#### Available data:

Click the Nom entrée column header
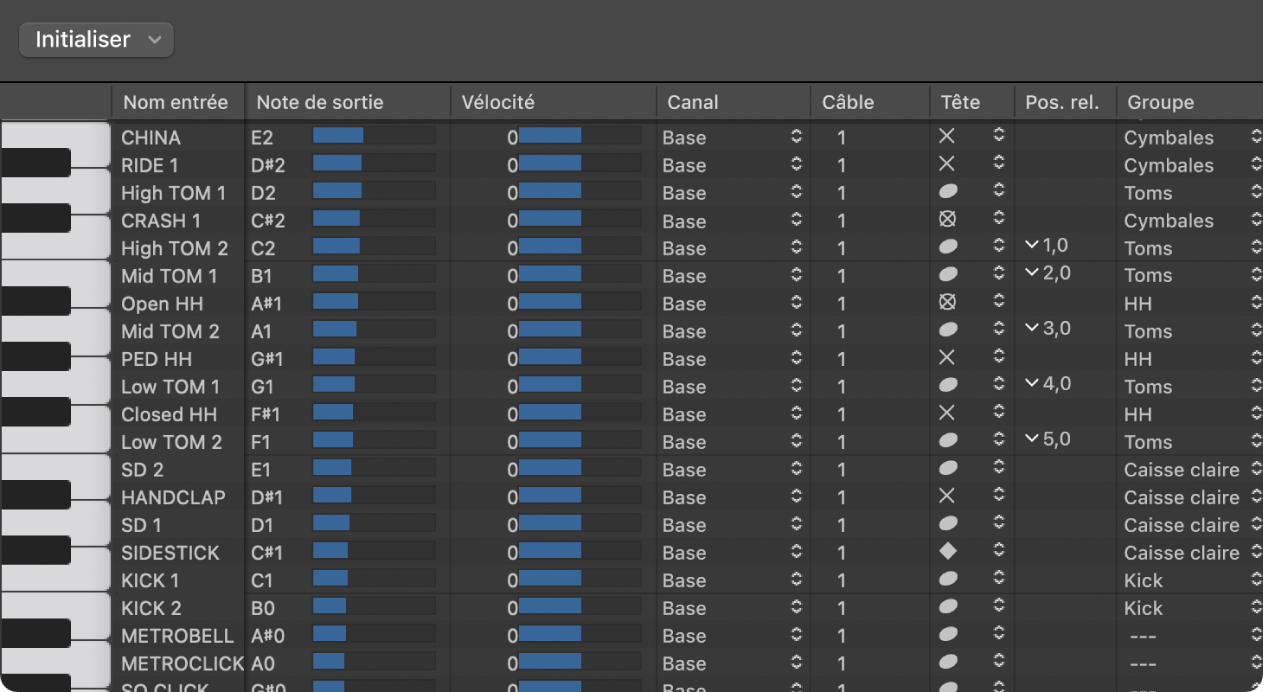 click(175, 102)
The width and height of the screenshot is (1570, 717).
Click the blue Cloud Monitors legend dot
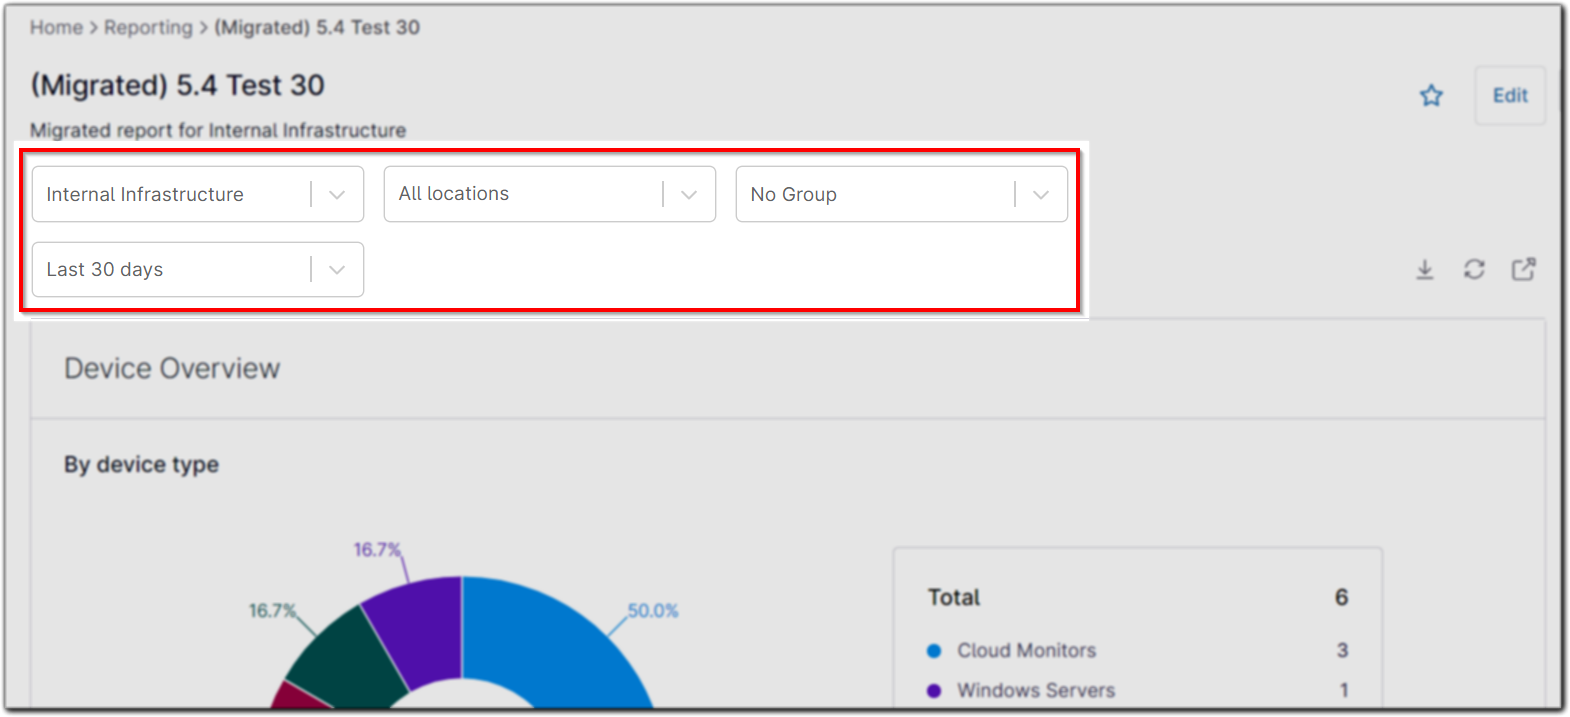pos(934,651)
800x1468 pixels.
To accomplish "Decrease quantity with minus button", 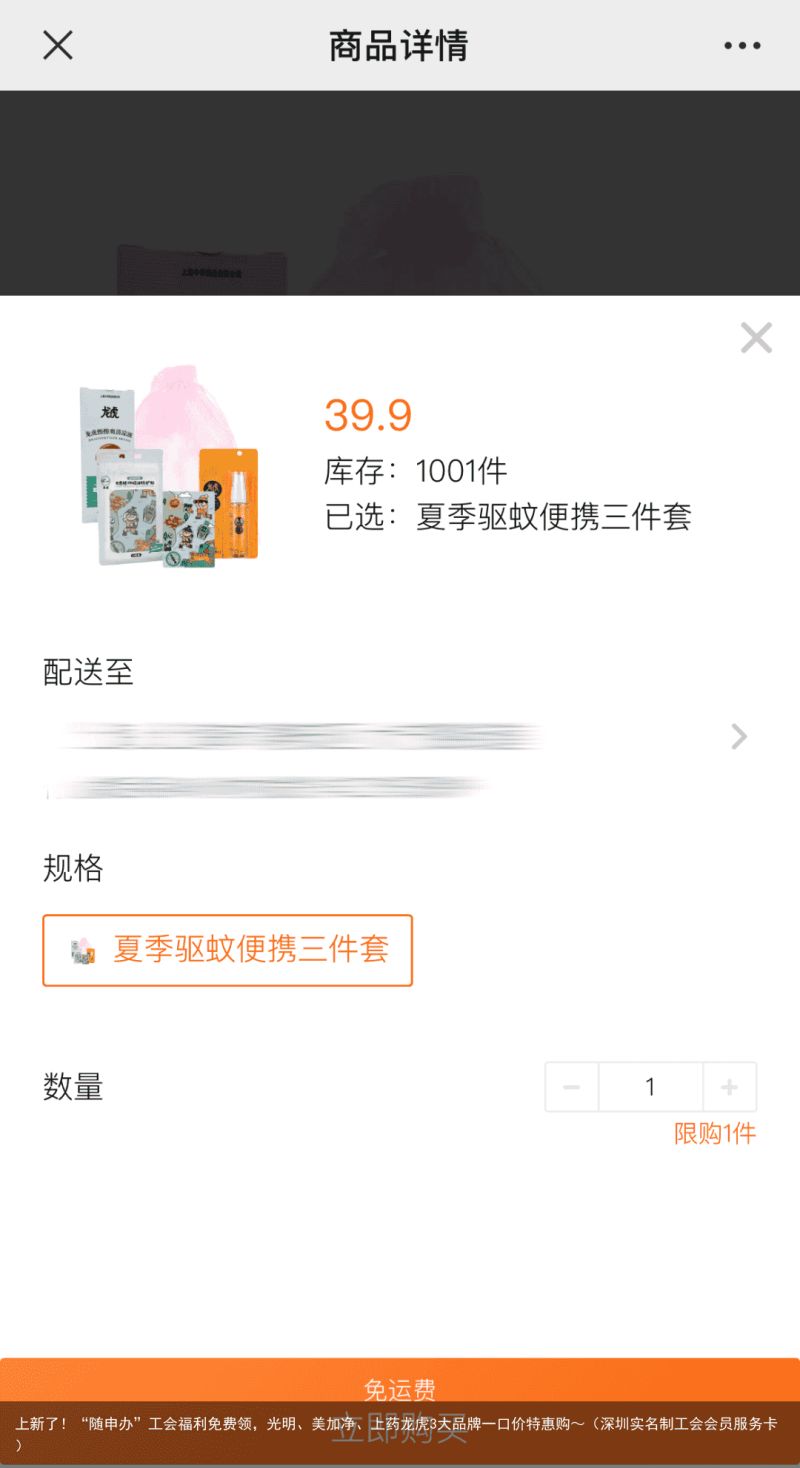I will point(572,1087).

==

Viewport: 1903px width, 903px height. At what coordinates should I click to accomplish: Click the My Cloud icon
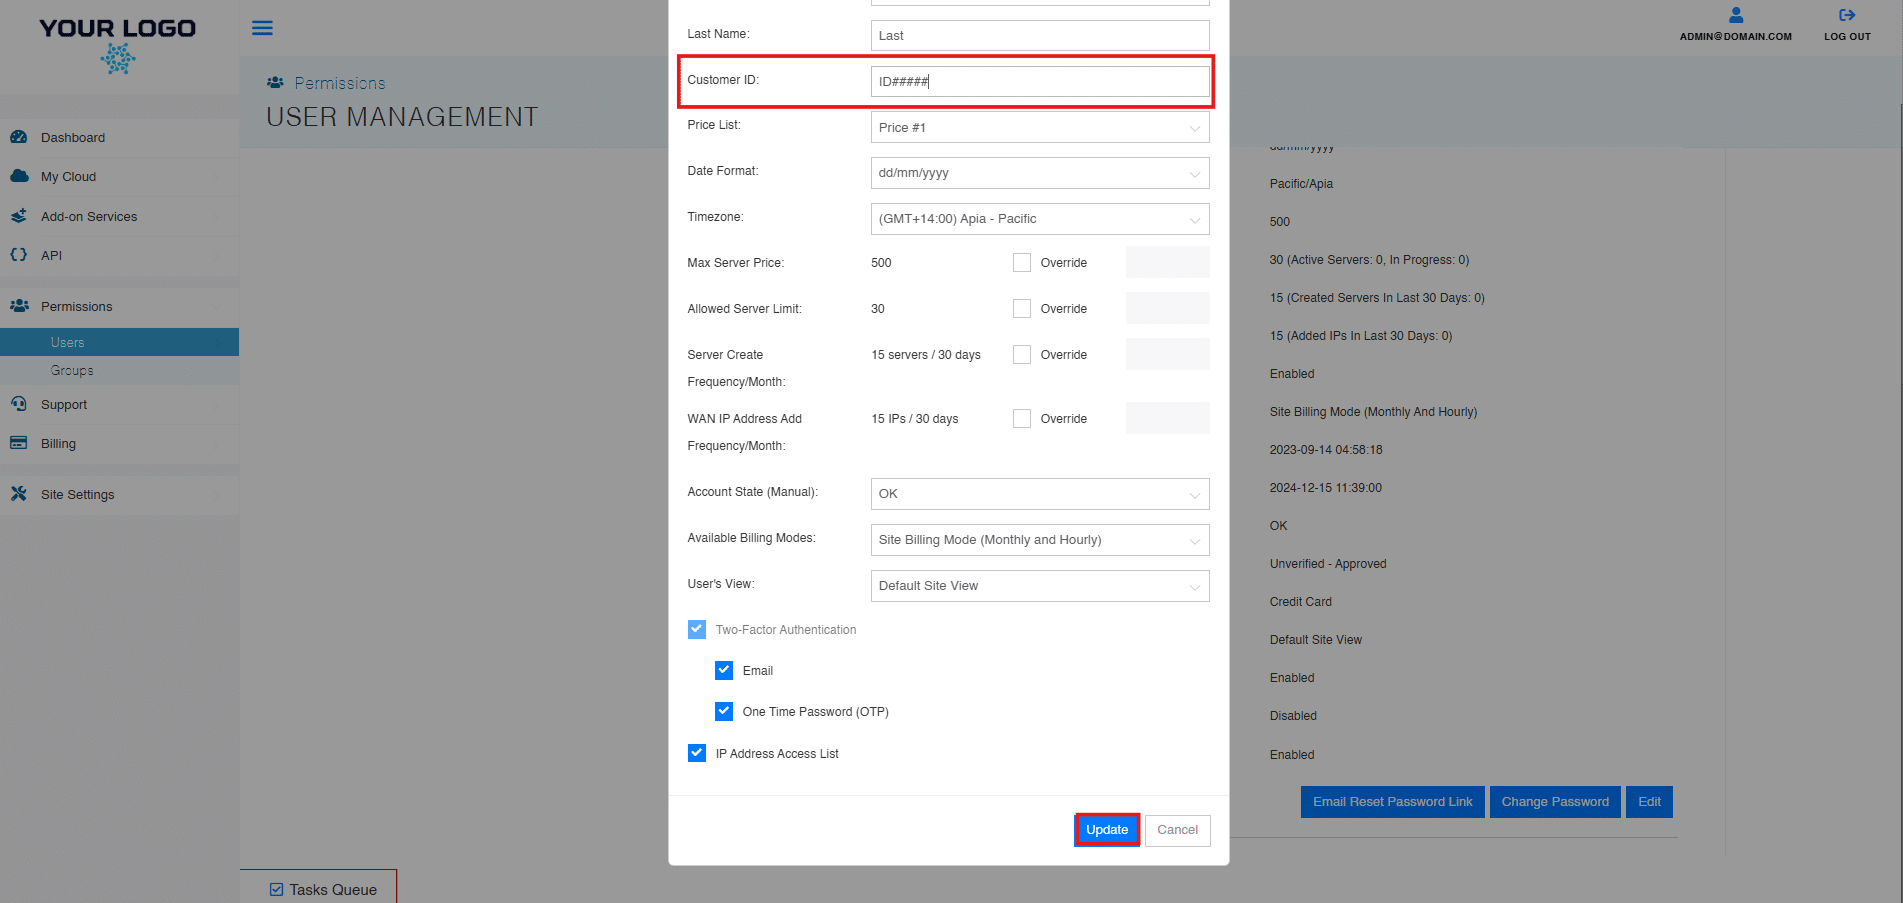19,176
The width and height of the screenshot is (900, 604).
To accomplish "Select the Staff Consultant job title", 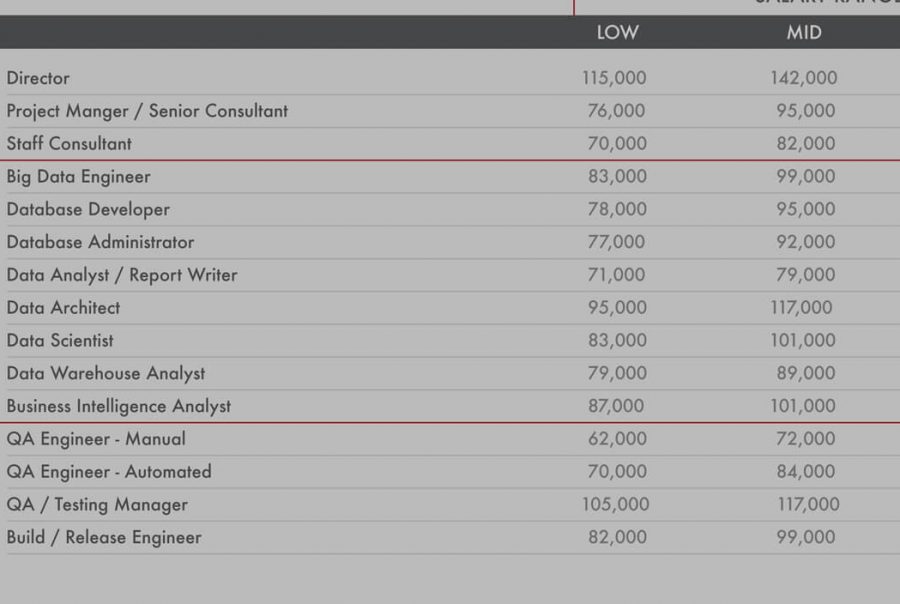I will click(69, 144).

* * *

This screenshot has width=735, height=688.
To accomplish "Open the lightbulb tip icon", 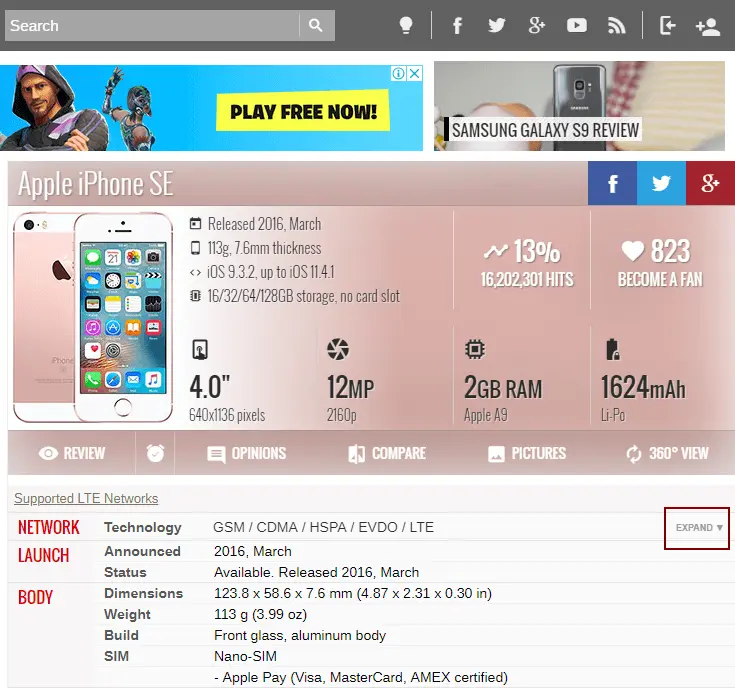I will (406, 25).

#### Problem:
When a line among the entries contains "screenshot", pull that line out.

#### Written solution:
The width and height of the screenshot is (1570, 717).
The width and height of the screenshot is (900, 604).
This screenshot has width=735, height=688.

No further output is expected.